> WHAT IS EXPECTED: Whatever pictures appear, omit them, and repeat the data below exactly.

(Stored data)

------------------------------------

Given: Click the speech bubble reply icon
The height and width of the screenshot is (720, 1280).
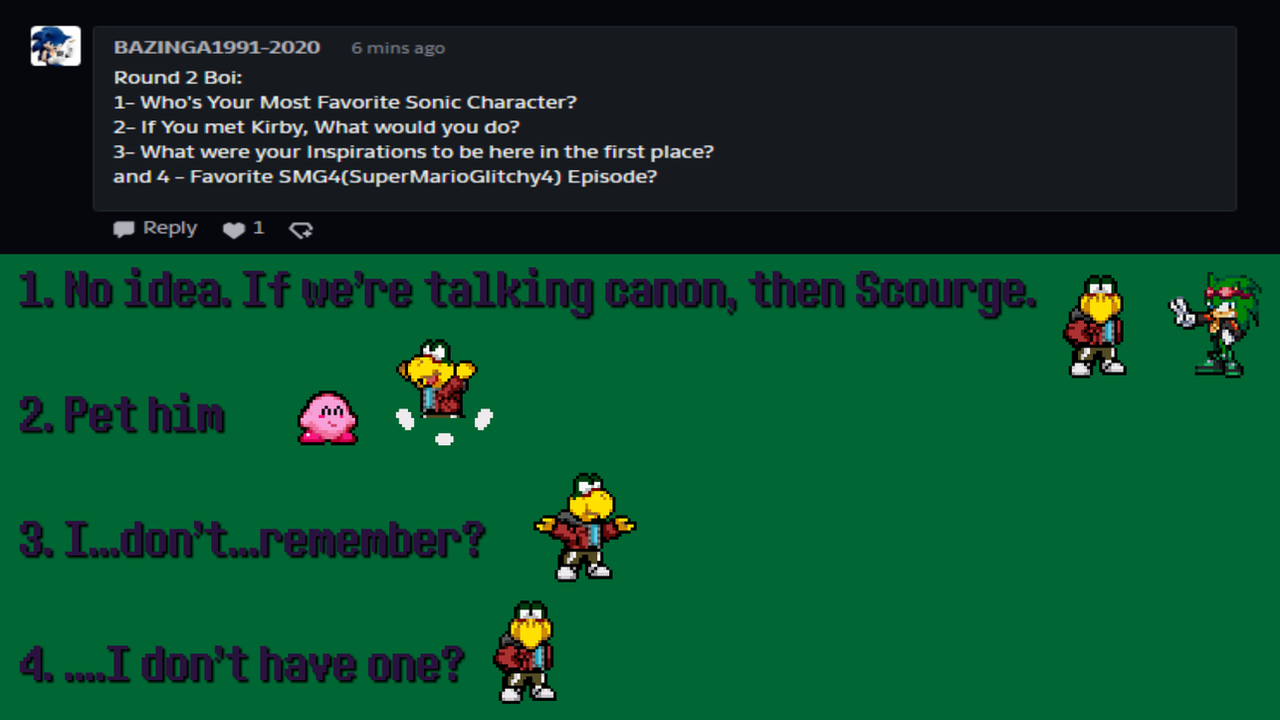Looking at the screenshot, I should click(124, 229).
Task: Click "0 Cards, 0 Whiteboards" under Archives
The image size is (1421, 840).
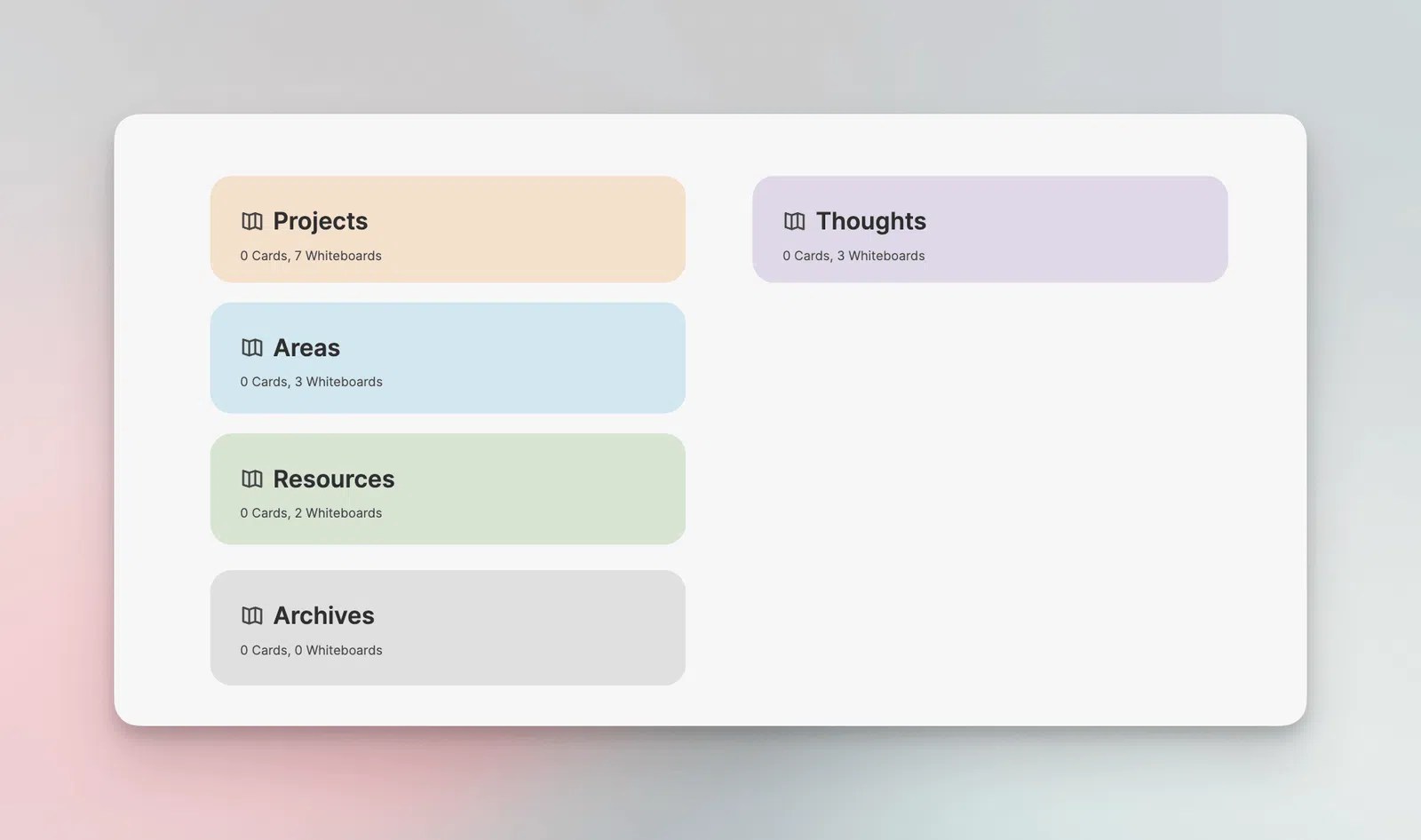Action: (312, 650)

------------------------------------

> OUTPUT BELOW:
Given: Click the speech bubble reply icon
The height and width of the screenshot is (720, 1280).
Looking at the screenshot, I should click(124, 229).
Task: Click "0 Cards, 0 Whiteboards" under Archives
The image size is (1421, 840).
Action: (312, 650)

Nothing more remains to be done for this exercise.